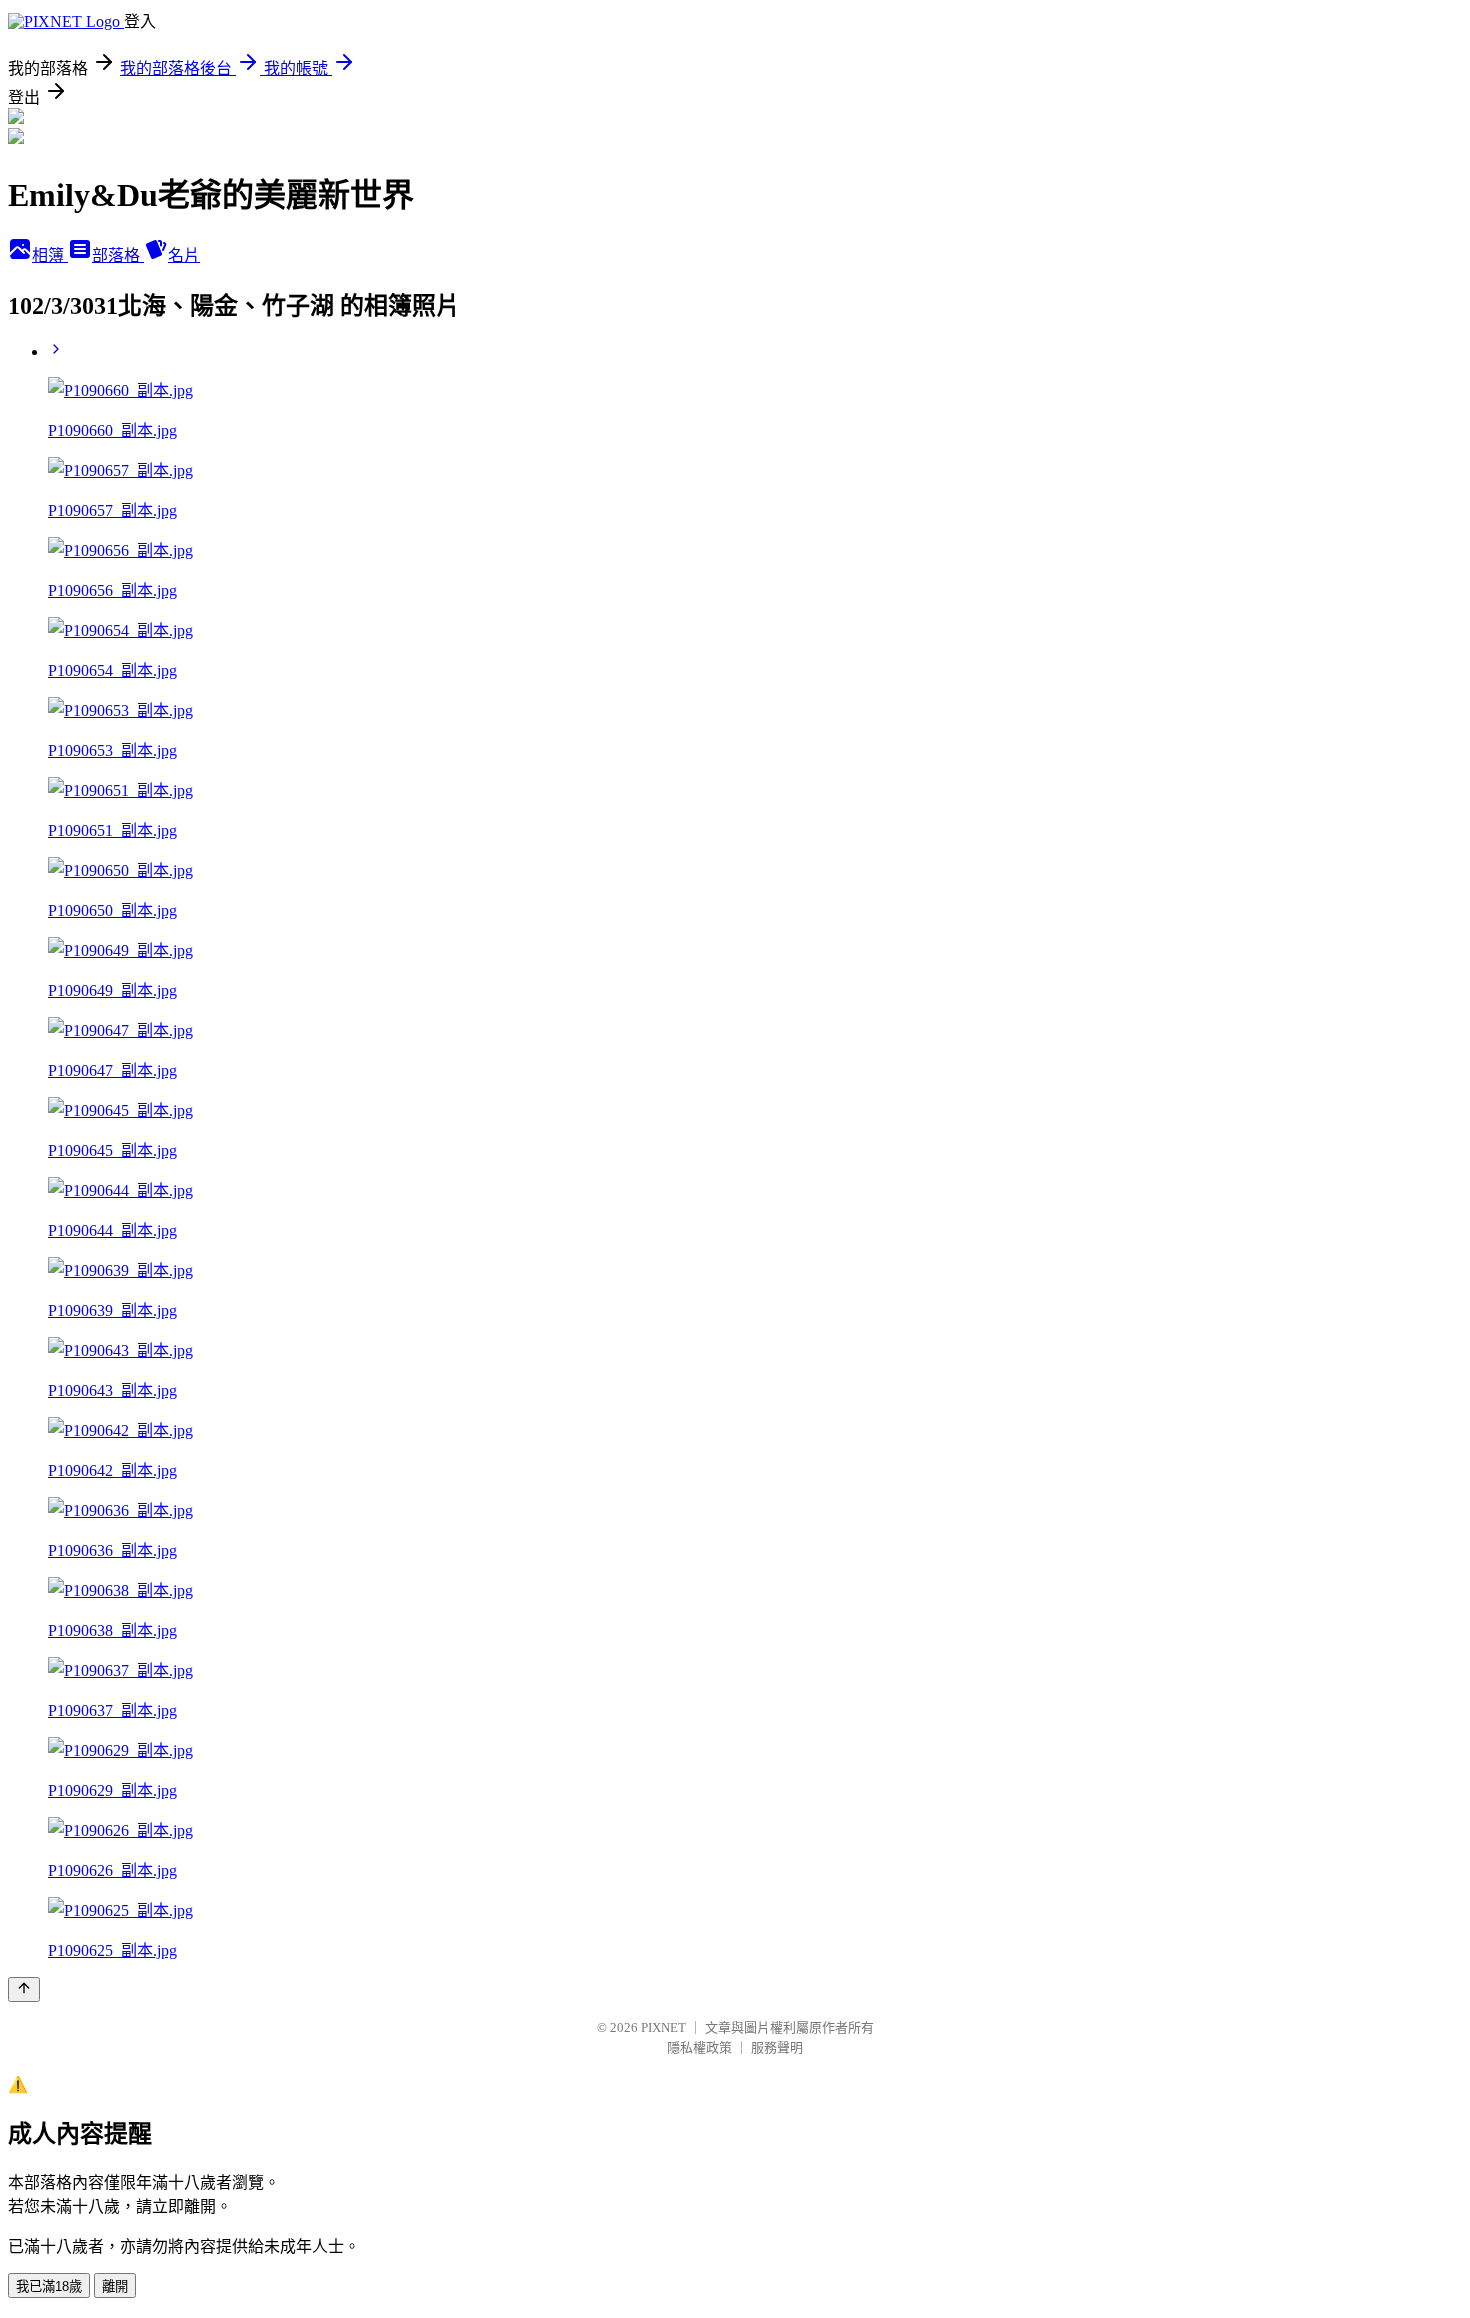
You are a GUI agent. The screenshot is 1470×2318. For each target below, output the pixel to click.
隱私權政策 (699, 2047)
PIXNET (663, 2027)
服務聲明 (777, 2047)
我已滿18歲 (49, 2286)
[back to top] (24, 1989)
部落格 (118, 255)
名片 (184, 255)
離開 (115, 2286)
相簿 (50, 255)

◆ WORK INSTRUCTION ◆
Would you restate the listing word for word without its pictures?

◆ SOLUTION TO THIS TASK ◆
You are a GUI agent. The screenshot is 1470×2318. For each target below, output the pixel to click.
隱私權政策 (699, 2047)
PIXNET (663, 2027)
服務聲明 (777, 2047)
我已滿18歲 (49, 2286)
[back to top] (24, 1989)
部落格 (118, 255)
名片 (184, 255)
離開 (115, 2286)
相簿 (50, 255)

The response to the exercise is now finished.